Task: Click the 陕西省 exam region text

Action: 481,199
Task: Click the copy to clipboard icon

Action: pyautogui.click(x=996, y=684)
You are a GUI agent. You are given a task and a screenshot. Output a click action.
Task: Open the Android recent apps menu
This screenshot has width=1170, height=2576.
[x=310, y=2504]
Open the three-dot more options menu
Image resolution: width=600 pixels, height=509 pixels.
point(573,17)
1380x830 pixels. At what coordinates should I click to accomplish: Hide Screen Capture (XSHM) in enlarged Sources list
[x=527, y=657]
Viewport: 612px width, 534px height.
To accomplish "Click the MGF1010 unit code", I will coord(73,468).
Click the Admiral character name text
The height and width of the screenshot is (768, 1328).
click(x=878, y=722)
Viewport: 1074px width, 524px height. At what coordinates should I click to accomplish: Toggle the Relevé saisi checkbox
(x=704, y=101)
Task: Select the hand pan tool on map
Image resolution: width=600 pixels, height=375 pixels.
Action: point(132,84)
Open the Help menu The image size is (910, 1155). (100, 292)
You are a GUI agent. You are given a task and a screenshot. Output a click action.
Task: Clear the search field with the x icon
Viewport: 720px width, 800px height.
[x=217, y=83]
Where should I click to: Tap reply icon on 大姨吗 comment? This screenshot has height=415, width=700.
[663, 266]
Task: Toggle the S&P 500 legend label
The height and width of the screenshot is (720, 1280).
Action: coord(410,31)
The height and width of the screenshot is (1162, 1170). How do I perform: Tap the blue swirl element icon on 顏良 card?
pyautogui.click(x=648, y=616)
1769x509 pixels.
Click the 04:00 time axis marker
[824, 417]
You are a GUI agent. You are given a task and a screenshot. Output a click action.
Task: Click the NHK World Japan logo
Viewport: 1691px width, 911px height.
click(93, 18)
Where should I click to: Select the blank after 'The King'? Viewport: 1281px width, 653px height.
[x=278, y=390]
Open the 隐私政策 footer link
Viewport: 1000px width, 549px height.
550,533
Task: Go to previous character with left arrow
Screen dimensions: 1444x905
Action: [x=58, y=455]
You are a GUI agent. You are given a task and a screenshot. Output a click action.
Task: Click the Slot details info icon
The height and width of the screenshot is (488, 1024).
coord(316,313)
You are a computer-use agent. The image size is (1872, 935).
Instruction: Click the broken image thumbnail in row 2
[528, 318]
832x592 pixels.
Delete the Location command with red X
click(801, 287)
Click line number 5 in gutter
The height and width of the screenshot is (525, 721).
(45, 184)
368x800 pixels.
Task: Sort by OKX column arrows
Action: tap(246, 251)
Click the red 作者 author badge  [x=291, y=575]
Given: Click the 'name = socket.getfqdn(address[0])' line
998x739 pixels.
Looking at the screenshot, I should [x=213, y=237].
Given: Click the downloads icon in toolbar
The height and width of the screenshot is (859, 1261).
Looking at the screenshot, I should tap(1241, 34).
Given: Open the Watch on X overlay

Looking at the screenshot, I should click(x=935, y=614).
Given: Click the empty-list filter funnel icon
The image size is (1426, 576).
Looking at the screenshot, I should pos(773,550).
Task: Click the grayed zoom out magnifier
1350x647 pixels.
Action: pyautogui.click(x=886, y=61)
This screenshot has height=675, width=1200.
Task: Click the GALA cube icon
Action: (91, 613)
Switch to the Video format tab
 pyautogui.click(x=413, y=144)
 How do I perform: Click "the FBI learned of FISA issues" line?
☆ ☆ ☆
- **AIM OF THE EXERCISE**
Reproduce exactly, and only, the part of the listing above that begins at the line with "1769x509 pixels." and goes on through the line with "Task: Go to".

- **SOLUTION FOR THIS TASK**
1769x509 pixels.
Click the 04:00 time axis marker
[824, 417]
You are a GUI agent. You are given a task and a screenshot. Output a click action.
Task: Click the NHK World Japan logo
Viewport: 1691px width, 911px height.
click(93, 18)
Where should I click to: Select the blank after 'The King'? Viewport: 1281px width, 653px height.
[x=278, y=390]
Open the 隐私政策 footer link
Viewport: 1000px width, 549px height.
550,533
Task: Go to previous character with left arrow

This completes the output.